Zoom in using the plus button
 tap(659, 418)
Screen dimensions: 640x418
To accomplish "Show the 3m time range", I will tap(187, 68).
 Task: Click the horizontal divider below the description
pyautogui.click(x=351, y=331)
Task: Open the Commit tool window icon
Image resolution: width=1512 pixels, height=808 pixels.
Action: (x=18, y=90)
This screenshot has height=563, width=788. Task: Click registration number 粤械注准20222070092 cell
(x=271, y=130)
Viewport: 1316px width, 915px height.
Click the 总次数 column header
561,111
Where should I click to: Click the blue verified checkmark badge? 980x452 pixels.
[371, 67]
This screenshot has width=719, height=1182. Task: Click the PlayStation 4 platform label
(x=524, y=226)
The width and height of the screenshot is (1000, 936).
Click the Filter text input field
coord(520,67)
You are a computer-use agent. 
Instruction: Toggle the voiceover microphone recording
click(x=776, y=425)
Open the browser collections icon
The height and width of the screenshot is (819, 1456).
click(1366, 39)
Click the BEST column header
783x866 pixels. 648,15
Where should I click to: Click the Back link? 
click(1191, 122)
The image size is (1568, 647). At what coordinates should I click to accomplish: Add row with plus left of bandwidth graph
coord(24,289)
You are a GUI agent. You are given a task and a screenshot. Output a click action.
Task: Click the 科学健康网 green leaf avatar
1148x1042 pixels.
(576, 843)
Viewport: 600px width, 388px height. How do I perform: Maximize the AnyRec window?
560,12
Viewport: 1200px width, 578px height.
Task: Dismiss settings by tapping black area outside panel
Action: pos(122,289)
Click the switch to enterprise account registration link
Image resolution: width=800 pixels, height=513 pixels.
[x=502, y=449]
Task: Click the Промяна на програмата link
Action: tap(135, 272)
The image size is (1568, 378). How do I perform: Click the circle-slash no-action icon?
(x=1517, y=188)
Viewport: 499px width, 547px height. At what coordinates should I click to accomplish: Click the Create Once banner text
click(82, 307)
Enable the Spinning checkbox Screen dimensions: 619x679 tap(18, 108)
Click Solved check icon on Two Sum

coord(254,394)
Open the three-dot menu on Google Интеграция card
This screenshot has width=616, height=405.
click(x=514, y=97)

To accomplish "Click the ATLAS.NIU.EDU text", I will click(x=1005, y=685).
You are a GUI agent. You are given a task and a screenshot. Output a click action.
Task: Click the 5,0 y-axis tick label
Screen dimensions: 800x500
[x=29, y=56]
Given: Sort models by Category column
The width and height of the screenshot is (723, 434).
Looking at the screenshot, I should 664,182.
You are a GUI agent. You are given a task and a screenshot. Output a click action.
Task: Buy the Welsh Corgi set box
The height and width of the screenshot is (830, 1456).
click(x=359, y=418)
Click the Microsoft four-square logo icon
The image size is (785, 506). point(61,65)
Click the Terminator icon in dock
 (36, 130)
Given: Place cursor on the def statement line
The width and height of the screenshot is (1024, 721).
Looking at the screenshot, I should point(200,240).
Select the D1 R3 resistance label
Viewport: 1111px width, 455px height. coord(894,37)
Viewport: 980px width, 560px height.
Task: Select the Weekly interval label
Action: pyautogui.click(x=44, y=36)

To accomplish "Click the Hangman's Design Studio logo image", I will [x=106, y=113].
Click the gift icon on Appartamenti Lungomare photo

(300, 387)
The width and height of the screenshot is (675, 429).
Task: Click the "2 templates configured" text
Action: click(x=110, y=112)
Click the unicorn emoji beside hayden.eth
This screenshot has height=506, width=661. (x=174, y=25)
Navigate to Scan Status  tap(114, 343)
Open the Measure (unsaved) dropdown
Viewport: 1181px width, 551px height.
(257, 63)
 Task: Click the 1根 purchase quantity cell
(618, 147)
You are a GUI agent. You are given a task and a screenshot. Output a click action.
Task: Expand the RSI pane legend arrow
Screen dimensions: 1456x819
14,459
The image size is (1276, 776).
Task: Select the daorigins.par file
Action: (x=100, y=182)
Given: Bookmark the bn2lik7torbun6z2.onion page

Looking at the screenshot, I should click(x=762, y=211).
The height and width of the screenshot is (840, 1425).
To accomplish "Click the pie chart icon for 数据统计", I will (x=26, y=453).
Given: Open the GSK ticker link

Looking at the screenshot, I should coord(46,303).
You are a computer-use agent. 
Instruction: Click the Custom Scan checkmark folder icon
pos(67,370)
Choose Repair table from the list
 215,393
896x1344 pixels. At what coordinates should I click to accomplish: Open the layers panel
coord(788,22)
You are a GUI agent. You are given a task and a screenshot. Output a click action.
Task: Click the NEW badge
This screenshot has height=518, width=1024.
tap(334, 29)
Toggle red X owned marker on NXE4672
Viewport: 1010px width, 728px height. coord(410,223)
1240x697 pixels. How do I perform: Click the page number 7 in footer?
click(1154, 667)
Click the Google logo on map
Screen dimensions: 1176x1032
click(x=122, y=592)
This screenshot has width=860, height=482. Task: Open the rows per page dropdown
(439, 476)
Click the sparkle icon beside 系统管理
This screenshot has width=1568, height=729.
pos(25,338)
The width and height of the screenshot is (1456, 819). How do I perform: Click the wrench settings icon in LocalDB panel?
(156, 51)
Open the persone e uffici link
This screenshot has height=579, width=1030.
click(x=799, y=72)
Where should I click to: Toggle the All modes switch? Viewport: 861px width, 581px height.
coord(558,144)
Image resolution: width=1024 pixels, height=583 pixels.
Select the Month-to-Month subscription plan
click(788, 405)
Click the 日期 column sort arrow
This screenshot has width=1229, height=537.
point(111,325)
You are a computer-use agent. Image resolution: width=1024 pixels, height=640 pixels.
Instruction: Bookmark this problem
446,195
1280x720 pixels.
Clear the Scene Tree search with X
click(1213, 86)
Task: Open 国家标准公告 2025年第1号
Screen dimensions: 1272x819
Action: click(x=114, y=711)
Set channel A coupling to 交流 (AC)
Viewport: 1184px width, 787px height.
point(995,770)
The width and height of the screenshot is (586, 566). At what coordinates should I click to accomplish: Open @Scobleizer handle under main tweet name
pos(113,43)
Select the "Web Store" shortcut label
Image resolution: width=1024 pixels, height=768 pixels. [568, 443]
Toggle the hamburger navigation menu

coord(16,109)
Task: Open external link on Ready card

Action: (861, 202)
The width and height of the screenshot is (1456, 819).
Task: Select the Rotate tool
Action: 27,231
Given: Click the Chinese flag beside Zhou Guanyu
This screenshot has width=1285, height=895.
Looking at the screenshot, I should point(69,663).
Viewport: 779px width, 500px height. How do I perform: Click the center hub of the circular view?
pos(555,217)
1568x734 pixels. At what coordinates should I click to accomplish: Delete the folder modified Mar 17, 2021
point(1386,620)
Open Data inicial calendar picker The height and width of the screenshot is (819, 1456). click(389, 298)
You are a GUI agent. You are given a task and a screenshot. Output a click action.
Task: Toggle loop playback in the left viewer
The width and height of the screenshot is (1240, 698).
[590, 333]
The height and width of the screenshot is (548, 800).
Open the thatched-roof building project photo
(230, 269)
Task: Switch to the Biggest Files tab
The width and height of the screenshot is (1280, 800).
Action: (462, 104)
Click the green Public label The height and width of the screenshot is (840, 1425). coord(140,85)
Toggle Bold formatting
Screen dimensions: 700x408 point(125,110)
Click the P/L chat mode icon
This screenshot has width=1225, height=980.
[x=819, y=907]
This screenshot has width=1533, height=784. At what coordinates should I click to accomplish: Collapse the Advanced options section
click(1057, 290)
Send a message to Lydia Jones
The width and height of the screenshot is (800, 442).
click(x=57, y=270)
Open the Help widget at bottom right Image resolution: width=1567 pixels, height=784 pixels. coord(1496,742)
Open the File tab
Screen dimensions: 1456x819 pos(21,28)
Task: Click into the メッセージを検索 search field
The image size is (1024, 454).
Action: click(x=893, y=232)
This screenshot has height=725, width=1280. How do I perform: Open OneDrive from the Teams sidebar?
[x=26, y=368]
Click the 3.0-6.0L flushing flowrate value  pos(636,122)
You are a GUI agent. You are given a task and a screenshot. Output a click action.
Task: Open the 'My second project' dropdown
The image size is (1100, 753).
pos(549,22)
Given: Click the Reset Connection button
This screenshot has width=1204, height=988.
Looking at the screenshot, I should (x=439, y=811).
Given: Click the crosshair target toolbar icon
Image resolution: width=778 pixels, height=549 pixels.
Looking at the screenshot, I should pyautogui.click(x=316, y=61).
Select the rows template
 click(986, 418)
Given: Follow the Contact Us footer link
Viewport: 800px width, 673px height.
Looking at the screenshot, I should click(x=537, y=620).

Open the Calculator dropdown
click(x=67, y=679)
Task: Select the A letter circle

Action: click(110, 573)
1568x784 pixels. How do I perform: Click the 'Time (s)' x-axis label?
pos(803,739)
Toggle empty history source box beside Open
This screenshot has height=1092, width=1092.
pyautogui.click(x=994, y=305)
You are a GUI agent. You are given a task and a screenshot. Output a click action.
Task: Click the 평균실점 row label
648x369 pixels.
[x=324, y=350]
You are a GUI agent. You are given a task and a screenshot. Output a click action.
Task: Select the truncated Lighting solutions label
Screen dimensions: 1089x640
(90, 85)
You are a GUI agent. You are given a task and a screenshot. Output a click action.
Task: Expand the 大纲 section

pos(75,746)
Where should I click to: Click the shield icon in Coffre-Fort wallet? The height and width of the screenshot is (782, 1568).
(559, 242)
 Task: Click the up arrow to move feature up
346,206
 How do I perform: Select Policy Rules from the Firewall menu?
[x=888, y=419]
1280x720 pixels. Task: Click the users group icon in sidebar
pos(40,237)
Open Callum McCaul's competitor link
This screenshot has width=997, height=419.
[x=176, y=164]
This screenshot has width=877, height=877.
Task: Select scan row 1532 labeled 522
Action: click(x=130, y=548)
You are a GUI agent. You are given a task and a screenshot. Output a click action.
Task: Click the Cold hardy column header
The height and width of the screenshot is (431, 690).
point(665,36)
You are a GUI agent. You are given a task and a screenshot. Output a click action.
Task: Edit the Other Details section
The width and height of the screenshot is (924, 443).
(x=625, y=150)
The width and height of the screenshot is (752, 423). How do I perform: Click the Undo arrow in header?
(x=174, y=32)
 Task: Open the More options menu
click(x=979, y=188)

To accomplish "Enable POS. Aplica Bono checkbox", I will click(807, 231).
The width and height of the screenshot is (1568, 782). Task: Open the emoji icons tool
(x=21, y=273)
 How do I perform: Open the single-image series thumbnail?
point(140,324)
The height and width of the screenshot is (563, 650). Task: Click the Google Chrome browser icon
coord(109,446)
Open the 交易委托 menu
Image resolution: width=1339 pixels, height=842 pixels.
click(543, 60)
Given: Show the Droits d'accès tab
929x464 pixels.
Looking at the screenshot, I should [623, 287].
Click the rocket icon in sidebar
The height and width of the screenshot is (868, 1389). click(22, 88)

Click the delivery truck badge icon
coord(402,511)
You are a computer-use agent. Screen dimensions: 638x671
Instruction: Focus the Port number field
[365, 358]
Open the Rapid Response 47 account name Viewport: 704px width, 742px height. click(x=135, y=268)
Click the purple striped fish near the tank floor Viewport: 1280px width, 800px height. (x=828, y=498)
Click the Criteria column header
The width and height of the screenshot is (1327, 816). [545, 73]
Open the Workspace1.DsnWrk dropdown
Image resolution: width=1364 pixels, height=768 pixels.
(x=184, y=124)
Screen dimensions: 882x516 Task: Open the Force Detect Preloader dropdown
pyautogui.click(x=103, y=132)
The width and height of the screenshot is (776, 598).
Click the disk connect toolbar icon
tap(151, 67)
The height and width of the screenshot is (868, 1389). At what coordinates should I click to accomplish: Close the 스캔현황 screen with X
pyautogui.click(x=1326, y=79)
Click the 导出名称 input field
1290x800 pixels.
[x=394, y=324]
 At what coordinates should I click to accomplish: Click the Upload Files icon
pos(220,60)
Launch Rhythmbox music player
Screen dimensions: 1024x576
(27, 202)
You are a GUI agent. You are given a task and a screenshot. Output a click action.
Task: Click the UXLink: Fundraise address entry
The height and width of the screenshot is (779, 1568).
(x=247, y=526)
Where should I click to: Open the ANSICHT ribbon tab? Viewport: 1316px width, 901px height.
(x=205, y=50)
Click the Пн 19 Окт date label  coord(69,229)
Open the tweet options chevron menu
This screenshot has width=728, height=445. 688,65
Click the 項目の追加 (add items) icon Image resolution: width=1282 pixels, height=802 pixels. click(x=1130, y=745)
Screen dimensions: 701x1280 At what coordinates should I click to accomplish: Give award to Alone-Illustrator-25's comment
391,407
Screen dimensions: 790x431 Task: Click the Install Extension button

-----

TASK GOAL —
Copy the records above verbatim, starting at the line that contains "You are a computer-use agent. Screen" and ending with the last line of the records.

ANSWER TO THIS PROBLEM —
You are a computer-use agent. Screen dimensions: 638x671
Instruction: Focus the Port number field
[365, 358]
Open the Rapid Response 47 account name Viewport: 704px width, 742px height. click(x=135, y=268)
Click the purple striped fish near the tank floor Viewport: 1280px width, 800px height. (x=828, y=498)
Click the Criteria column header
The width and height of the screenshot is (1327, 816). [545, 73]
Open the Workspace1.DsnWrk dropdown
Image resolution: width=1364 pixels, height=768 pixels.
(x=184, y=124)
Screen dimensions: 882x516 Task: Open the Force Detect Preloader dropdown
pyautogui.click(x=103, y=132)
The width and height of the screenshot is (776, 598).
Click the disk connect toolbar icon
tap(151, 67)
The height and width of the screenshot is (868, 1389). At what coordinates should I click to accomplish: Close the 스캔현황 screen with X
pyautogui.click(x=1326, y=79)
Click the 导出名称 input field
1290x800 pixels.
[x=394, y=324]
 At what coordinates should I click to accomplish: Click the Upload Files icon
pos(220,60)
Launch Rhythmbox music player
Screen dimensions: 1024x576
(27, 202)
You are a GUI agent. You are given a task and a screenshot. Output a click action.
Task: Click the UXLink: Fundraise address entry
The height and width of the screenshot is (779, 1568).
(x=247, y=526)
Where should I click to: Open the ANSICHT ribbon tab? Viewport: 1316px width, 901px height.
(x=205, y=50)
Click the Пн 19 Окт date label  coord(69,229)
Open the tweet options chevron menu
This screenshot has width=728, height=445. 688,65
Click the 項目の追加 (add items) icon Image resolution: width=1282 pixels, height=802 pixels. click(x=1130, y=745)
Screen dimensions: 701x1280 At what coordinates should I click to accomplish: Give award to Alone-Illustrator-25's comment
391,407
Screen dimensions: 790x431 Task: Click the Install Extension button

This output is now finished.